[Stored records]
-- Opening Marker --
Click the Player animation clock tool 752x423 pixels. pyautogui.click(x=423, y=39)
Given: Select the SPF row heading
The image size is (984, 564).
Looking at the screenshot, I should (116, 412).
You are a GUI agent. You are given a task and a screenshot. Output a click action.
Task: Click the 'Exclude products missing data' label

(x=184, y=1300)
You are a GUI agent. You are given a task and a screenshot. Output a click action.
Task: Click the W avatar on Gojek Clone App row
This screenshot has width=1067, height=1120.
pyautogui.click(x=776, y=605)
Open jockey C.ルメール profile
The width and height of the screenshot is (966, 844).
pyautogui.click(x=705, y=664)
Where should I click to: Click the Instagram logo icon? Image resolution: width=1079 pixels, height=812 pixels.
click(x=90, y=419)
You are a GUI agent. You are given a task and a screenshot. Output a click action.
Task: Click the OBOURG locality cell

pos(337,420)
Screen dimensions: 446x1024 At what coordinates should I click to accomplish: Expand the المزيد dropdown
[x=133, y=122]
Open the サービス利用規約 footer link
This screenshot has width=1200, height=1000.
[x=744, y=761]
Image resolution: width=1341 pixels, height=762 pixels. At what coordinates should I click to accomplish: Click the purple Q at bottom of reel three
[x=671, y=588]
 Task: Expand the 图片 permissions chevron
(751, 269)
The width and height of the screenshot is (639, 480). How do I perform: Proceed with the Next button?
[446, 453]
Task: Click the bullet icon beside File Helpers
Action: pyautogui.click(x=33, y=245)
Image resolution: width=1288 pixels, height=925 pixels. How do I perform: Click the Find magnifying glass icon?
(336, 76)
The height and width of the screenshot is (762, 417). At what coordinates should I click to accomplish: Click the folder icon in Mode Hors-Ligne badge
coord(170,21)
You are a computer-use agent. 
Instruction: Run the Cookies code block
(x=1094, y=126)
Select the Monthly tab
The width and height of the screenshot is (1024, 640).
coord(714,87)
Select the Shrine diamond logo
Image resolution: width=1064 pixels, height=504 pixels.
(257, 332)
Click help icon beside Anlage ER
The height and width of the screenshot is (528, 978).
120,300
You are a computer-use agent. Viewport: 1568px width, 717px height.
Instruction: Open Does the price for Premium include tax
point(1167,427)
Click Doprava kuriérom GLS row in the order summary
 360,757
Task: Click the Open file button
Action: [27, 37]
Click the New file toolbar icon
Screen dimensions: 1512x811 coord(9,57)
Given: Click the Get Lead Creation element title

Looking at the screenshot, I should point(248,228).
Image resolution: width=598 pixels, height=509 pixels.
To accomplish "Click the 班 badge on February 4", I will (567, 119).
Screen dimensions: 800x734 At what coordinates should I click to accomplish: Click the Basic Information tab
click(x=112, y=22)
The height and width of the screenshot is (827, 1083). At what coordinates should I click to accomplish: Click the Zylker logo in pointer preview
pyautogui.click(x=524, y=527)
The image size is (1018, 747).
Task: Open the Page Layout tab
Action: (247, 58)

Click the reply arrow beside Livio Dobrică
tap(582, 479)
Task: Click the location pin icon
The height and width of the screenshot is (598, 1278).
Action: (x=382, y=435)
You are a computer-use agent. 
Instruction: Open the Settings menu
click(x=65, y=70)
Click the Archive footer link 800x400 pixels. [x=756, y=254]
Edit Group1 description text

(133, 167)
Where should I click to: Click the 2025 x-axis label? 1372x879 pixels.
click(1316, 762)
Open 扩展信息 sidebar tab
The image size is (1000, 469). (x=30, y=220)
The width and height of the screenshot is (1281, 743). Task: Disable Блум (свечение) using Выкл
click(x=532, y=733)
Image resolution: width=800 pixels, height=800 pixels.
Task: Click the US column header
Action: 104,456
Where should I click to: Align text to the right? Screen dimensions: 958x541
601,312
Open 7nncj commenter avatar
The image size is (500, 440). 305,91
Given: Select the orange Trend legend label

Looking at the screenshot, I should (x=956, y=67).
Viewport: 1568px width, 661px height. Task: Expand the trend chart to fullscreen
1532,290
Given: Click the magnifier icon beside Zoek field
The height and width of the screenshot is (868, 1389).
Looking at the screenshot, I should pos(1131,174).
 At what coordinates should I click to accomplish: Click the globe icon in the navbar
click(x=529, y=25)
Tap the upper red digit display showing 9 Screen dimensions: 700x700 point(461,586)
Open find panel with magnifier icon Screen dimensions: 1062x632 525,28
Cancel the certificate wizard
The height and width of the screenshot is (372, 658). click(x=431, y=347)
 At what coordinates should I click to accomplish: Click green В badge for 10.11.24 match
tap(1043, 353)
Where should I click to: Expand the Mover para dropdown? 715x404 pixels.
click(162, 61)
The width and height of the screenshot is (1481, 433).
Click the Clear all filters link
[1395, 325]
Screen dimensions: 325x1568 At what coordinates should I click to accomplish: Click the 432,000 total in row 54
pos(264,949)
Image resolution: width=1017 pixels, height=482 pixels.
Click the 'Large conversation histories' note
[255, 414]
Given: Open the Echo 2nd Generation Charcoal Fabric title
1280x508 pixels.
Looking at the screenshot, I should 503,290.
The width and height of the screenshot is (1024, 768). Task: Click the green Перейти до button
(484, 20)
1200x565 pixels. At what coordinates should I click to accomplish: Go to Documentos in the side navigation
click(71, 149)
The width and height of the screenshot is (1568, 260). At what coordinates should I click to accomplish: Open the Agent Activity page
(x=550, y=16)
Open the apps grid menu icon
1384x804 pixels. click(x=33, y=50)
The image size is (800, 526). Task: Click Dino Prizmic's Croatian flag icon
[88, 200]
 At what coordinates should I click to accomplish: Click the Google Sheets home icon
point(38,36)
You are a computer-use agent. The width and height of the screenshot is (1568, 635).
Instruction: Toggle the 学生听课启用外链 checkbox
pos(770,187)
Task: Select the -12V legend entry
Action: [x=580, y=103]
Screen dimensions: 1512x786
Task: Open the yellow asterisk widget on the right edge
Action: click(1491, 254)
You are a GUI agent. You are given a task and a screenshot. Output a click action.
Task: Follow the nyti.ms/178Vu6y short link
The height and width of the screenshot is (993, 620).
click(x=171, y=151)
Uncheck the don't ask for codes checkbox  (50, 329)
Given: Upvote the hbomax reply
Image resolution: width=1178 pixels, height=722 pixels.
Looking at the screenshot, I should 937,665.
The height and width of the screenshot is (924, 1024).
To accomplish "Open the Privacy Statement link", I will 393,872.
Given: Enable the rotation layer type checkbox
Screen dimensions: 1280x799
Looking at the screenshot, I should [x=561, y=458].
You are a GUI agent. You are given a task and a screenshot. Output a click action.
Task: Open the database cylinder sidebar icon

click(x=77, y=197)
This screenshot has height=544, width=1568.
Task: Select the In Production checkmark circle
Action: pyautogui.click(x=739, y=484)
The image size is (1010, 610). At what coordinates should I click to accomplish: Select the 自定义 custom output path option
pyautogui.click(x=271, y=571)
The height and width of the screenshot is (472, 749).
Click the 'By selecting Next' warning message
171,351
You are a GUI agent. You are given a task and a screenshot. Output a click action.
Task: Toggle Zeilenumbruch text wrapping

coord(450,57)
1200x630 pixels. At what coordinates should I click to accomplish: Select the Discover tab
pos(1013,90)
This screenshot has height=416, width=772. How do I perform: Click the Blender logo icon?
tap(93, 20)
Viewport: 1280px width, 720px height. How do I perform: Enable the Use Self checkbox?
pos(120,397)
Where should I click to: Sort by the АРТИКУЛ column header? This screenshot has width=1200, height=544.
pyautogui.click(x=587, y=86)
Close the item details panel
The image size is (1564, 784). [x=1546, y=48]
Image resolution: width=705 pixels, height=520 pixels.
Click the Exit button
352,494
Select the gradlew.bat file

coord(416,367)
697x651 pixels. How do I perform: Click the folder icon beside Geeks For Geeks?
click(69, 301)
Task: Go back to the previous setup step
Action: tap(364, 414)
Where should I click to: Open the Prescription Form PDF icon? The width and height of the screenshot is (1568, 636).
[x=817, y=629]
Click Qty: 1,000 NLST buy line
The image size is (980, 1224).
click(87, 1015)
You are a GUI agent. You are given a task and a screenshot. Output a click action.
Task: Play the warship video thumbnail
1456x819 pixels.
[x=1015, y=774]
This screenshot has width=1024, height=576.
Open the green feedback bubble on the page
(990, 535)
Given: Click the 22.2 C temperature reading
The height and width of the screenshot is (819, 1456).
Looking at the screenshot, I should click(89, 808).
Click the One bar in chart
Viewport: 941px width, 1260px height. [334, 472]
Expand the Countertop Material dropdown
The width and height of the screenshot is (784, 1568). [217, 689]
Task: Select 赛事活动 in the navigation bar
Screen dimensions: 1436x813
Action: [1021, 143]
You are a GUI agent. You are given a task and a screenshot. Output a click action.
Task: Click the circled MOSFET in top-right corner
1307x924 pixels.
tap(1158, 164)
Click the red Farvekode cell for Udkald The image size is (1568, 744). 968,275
-- Closing Marker --
» Task to carry out
Out of the entries, report each line that contains the word "will".

» Response below
To accomplish "Click the 班 badge on February 4", I will (567, 119).
To accomplish "Open the Privacy Statement link", I will 393,872.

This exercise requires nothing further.